Charles Kingsley es un autor relativamente desconocido para le lector español a pesar de que en su país está considerado como uno de los grandes escritores de literatura infantil del XIX, a la altura de Lewis Carroll o George McDonald. “Los niños del agua” es su novela más famosa y, me atrevería a decir, estamos ante una de las mejores obras de fantasía que se escribieron en el XIX.
Kingsley no deja de resultar alguien tremendamente británico, casi hasta la caricatura, y, por tanto, con una serie de rasgos extravagantes que chocarán al lector hispano. En principio fue uno de los líderes del socialismo cristiano, una idea en sí tan contradictoria y absurda que sólo en Inglaterra podía llegar a convertirse en un movimiento de masas. Por otro lado tenía una auténtica obsesión con la higiene personal como forma de paliar la mortalidad entre la clase obrera. Además se le nota una gran fascinación por el estudio de la naturaleza y la teoría de la evolución, sin olvidar que también sufre algunos de los prejuicios que todo buen inglés padecía en la época victoriana (moralidad un tanto pacata, racismo anti-irlandés).
Podría parecer que con todos estos mimbres sería imposible crear una novela mínimamente lógica o interesante. Nada más lejos de la realidad, “Los niños del agua” (1863), resulta un libro atractivo, bien construido y muy divertido. Quizá sea esta última parte el quid de la cuestión. Kingsley posee un refrescante sentido del humor y un cierto gusto por los juegos de palabras hilarantes y absurdos cercanos al surrealismo (este rasgo le acerca a Carroll). Además, lanza dardos muy certeros contra algunas de las contradicciones más flagrantes del modo de educar a los niños en la Inglaterra del XIX, críticas que, lejos de resultar obsoletas, en muchos casos siguen plenamente vigentes.

Extractos de datos:
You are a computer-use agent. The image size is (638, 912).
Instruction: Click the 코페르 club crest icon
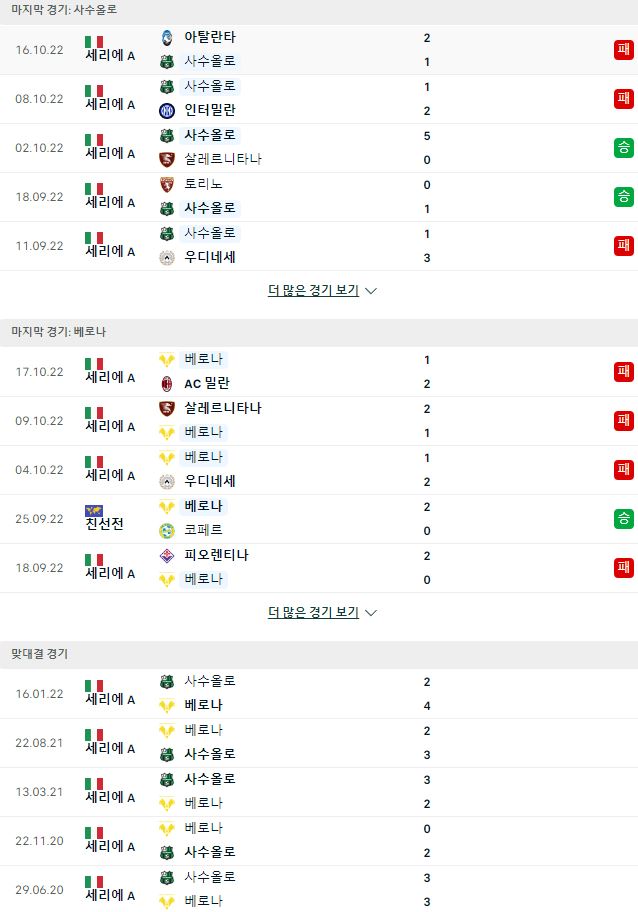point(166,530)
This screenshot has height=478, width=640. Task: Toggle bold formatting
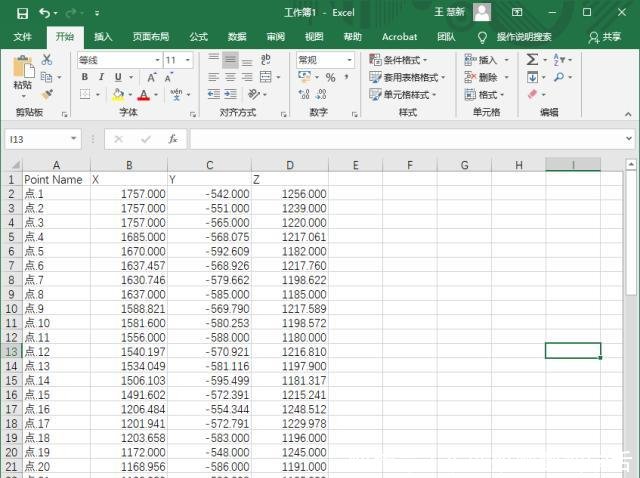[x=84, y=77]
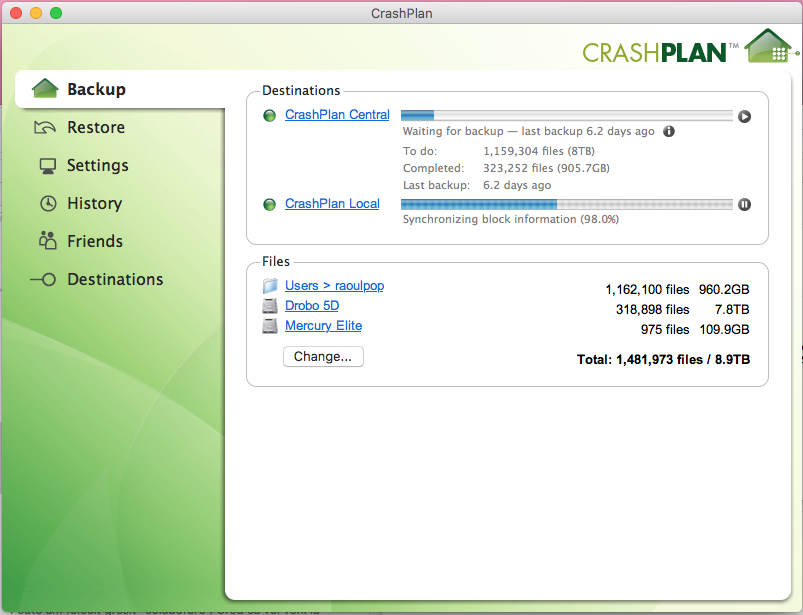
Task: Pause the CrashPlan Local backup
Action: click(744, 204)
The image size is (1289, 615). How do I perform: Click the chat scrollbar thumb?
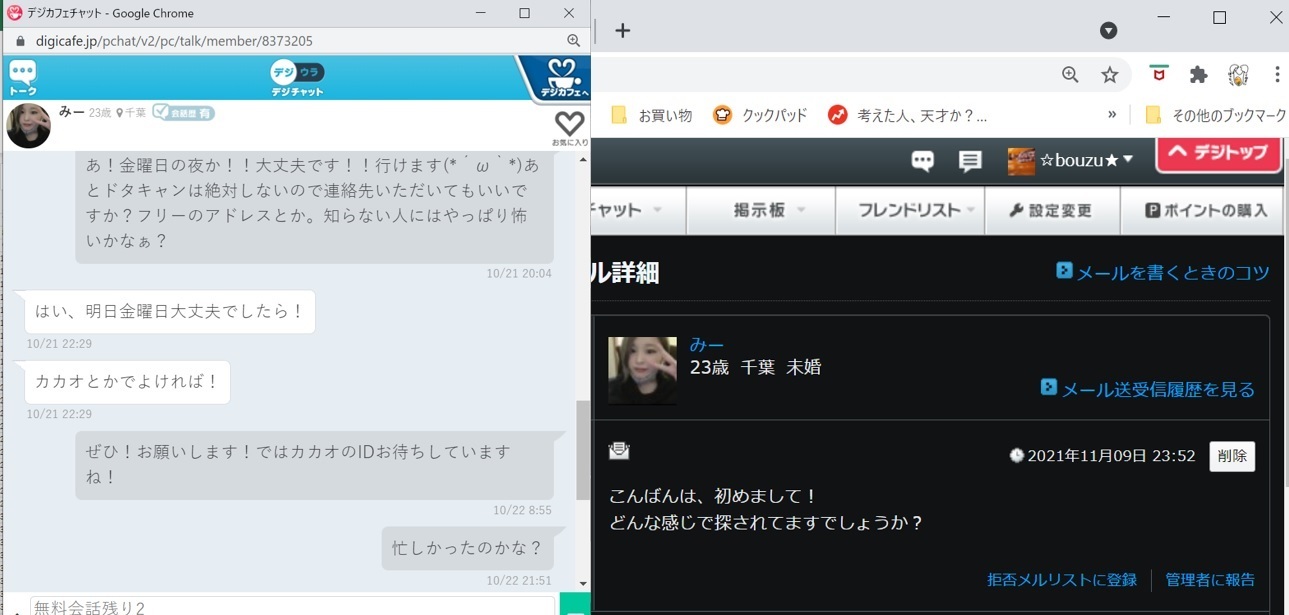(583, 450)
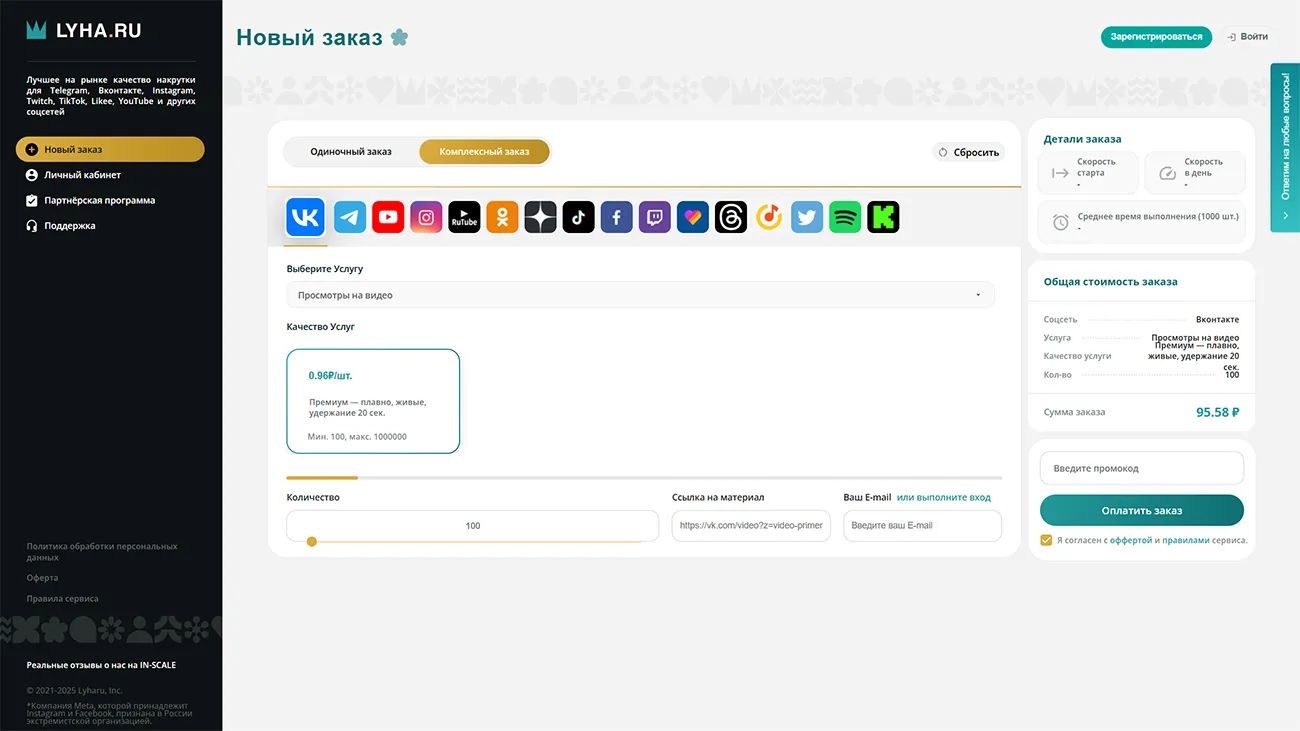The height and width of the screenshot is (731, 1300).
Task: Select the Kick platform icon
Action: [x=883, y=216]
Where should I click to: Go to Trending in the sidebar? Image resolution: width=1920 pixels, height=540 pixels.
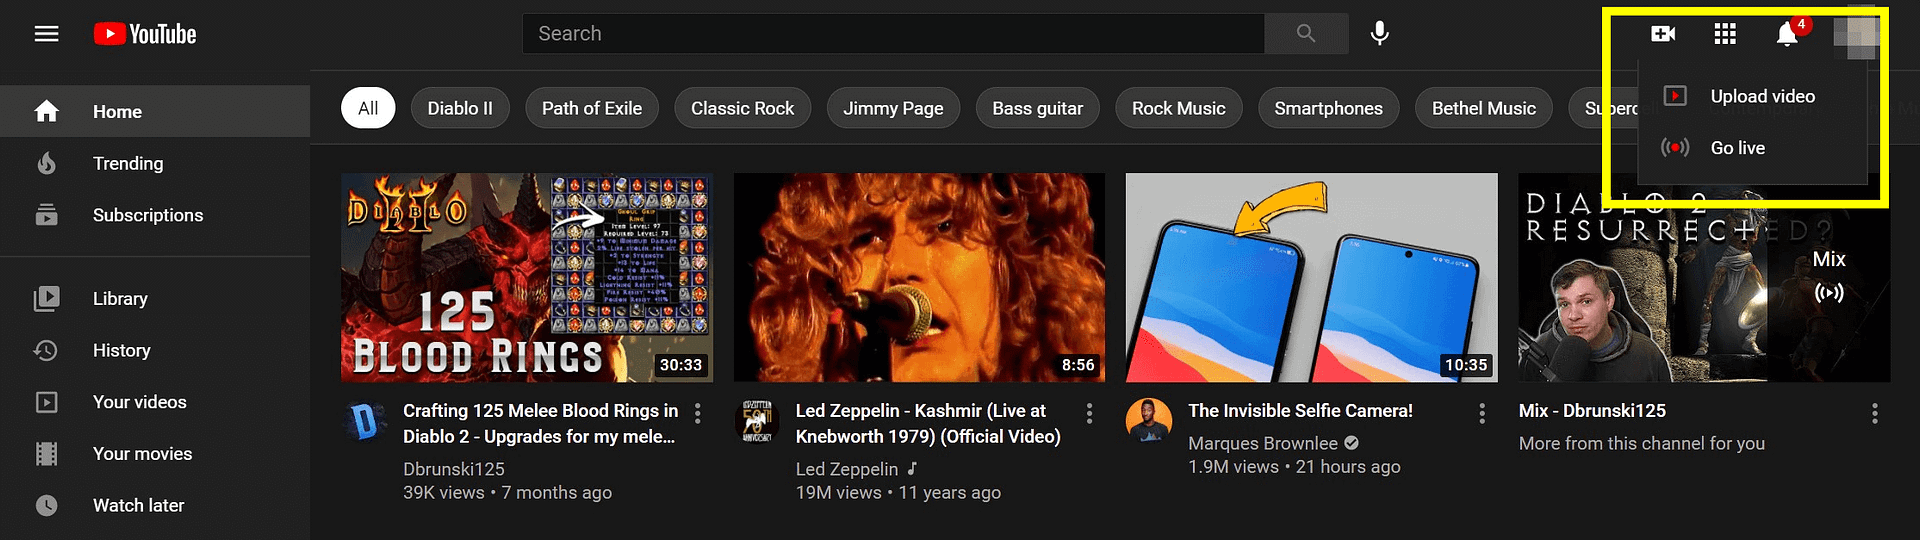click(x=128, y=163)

Tareas:
#1 Vuelve a escribir el fragmento del texto sobre Charles Kingsley que va desde "Kingsley no deja" hasta "pacata, racismo anti-irlandés).".
#2 Responde estas preguntas a partir del texto sobre Charles Kingsley, cada respuesta en su propia línea y con la misma letra.
(a) ¿En qué año se publicó «Los niños del agua»?
(b) ¿Qué obsesión tenía Kingsley como forma de paliar la mortalidad entre la clase obrera?
(c) ¿A qué autor lo acerca su gusto por los juegos de palabras hilarantes y absurdos?
#3 Enumera todos los escritores que se mencionan por su nombre en el texto sobre Charles Kingsley.

Respuestas:
#1
Kingsley no deja de resultar alguien tremendamente británico, casi hasta la caricatura, y, por tanto, con una serie de rasgos extravagantes que chocarán al lector hispano. En principio fue uno de los líderes del socialismo cristiano, una idea en sí tan contradictoria y absurda que sólo en Inglaterra podía llegar a convertirse en un movimiento de masas. Por otro lado tenía una auténtica obsesión con la higiene personal como forma de paliar la mortalidad entre la clase obrera. Además se le nota una gran fascinación por el estudio de la naturaleza y la teoría de la evolución, sin olvidar que también sufre algunos de los prejuicios que todo buen inglés padecía en la época victoriana (moralidad un tanto pacata, racismo anti-irlandés).

#2
(a) En 1863.
(b) La higiene personal.
(c) A Carroll.

#3
Charles Kingsley
Lewis Carroll
George McDonald